**TASK INPUT**
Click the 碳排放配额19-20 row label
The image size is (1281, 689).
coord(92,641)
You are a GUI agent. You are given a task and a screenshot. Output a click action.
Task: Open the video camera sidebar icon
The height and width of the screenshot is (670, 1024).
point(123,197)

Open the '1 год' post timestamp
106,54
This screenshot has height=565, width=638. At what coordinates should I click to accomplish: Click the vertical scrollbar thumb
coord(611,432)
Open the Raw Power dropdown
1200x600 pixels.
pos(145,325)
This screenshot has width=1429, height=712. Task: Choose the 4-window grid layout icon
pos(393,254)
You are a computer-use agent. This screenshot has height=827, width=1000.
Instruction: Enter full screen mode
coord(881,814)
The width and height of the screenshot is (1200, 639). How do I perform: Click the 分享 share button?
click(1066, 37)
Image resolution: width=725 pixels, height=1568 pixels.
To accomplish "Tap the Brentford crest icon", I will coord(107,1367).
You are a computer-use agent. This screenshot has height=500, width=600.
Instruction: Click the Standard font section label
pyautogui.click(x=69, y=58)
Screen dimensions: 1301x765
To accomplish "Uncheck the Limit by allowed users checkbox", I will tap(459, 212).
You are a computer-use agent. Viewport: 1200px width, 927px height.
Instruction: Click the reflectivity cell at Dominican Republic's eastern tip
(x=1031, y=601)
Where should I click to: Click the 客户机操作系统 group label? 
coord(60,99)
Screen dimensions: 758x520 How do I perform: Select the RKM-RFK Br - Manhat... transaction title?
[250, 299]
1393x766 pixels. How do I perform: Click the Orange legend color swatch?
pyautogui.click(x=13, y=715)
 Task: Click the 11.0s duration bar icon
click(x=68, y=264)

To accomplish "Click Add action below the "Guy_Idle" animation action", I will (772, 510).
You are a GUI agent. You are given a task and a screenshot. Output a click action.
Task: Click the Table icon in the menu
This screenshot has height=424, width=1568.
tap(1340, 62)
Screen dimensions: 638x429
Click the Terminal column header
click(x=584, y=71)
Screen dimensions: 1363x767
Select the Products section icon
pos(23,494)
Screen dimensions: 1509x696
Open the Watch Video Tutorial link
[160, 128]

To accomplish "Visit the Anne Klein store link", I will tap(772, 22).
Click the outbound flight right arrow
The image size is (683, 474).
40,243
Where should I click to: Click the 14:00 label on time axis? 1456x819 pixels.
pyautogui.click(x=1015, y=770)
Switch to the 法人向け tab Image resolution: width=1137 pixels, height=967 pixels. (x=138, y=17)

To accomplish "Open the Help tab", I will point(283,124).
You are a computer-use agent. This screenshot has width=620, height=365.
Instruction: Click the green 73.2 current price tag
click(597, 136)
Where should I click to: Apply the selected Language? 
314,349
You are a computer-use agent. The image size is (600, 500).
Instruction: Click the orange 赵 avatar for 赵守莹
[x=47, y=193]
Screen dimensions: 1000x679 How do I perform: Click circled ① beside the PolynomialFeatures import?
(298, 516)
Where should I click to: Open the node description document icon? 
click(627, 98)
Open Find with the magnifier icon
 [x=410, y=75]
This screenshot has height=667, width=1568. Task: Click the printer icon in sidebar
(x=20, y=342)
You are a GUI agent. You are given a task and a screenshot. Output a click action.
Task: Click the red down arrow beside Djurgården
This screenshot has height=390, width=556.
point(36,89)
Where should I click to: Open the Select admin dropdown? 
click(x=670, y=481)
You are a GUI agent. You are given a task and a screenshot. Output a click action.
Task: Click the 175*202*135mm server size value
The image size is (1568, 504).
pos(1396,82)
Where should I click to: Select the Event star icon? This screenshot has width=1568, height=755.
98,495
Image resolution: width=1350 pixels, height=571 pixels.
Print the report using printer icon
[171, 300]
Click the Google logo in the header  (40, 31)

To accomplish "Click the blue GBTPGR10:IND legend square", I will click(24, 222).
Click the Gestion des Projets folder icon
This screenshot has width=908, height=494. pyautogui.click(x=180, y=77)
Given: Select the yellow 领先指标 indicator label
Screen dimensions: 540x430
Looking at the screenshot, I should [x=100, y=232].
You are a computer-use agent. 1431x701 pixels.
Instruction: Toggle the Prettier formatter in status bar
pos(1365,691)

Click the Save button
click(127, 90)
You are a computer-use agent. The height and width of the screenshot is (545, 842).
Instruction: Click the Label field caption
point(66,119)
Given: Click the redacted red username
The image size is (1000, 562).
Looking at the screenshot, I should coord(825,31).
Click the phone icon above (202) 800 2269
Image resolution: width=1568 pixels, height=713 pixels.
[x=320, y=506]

**ASSIGNED TASK**
Among the lines above, repeat exactly those from the line with "You are a computer-use agent. 1431x701" to the line with "Click the phone icon above (202) 800 2269", counting both ends.

**ANSWER TO THIS EXERCISE**
You are a computer-use agent. 1431x701 pixels.
Instruction: Toggle the Prettier formatter in status bar
pos(1365,691)

Click the Save button
click(127, 90)
You are a computer-use agent. The height and width of the screenshot is (545, 842).
Instruction: Click the Label field caption
point(66,119)
Given: Click the redacted red username
The image size is (1000, 562).
Looking at the screenshot, I should coord(825,31).
Click the phone icon above (202) 800 2269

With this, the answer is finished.